=== Extrait présenté ===
------------------------
L'Au-delà est un film qui repose tout entier sur des images marquantes. Ces visions, qui pour la plupart sont purement horrifiques, peuvent aussi être d'une étrange et simple poésie, comme Emily et son berger allemand attendant au milieu d'une route perdue traversant un bras de mer, ou encore cet hôtel perdu dans la nuit dont les chambres s'allument une à une et font apparaître des occupants fantômes. Fulci ne travaille pas son intrigue, l'articulation du récit, les dialogues, la psychologie des personnages tout comme il ne se soucie guère de cohérence scénaristique : tout ce qui l'intéresse, ce sont les sensations, les ambiances, la recherche de ces images qui vont venir imprimer la rétine du spectateur. De fait, certaines séquences sombrent dans le ridicule : John qui comprend qu'il doit tirer dans la tête des zombies pour les arrêter et qui continue à vider son chargeur au hasard dans la bidoche, la femme du plombier Joe qui débarque à la morgue la bouche en fleur pour s'occuper du corps de son mari... mais on passe sans peine sur ces aberrations tant le film parvient à conserver son atmosphère pesante et tragique malgré tous ses passages mal ou pas écrits. L'Au-delà avance ainsi comme un cauchemar sans fin, les personnages agissant à la manière de somnambules. C'est un peu aussi notre état de spectateur, aspirés que nous sommes par cette profusion d'images fascinantes et terrifiantes.
------------------------
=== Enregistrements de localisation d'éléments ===
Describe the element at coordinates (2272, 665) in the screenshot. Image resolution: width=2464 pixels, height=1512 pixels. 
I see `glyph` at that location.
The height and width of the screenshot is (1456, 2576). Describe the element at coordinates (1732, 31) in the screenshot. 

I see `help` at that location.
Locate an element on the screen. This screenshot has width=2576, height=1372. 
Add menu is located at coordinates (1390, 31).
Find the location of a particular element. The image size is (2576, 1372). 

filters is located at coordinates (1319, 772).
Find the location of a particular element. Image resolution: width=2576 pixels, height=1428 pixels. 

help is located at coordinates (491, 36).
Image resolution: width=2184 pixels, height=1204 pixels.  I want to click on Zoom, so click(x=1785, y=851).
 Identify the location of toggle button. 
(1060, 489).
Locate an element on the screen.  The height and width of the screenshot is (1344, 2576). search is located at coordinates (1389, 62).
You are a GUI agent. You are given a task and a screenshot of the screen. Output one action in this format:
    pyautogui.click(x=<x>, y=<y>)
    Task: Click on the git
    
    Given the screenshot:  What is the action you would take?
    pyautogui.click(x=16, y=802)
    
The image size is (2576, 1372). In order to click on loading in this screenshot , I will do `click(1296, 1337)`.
------------------------
=== Travail à réaliser ===
1. Résumez en deux phrases l'extrait présenté sur L'Au-delà.
2. Recopiez à l'identique les lignes des enregistrements allant de celle qui contient « Find the location of a particular element. Image » jusqu'à la fin des enregistrements, ces deux limites comprises.

=== Corrigé des exercices ===
1. L'Au-delà repose entièrement sur des images marquantes, le plus souvent horrifiques mais parfois d'une étrange poésie, Fulci délaissant l'intrigue, les dialogues et la cohérence pour ne s'intéresser qu'aux sensations et aux ambiances. Malgré quelques séquences ridicules, le film garde une atmosphère pesante et tragique et avance comme un cauchemar sans fin qui aspire le spectateur.

2.
Find the location of a particular element. Image resolution: width=2576 pixels, height=1428 pixels. 

help is located at coordinates (491, 36).
Image resolution: width=2184 pixels, height=1204 pixels.  I want to click on Zoom, so click(x=1785, y=851).
 Identify the location of toggle button. 
(1060, 489).
Locate an element on the screen.  The height and width of the screenshot is (1344, 2576). search is located at coordinates (1389, 62).
You are a GUI agent. You are given a task and a screenshot of the screen. Output one action in this format:
    pyautogui.click(x=<x>, y=<y>)
    Task: Click on the git
    
    Given the screenshot:  What is the action you would take?
    pyautogui.click(x=16, y=802)
    
The image size is (2576, 1372). In order to click on loading in this screenshot , I will do `click(1296, 1337)`.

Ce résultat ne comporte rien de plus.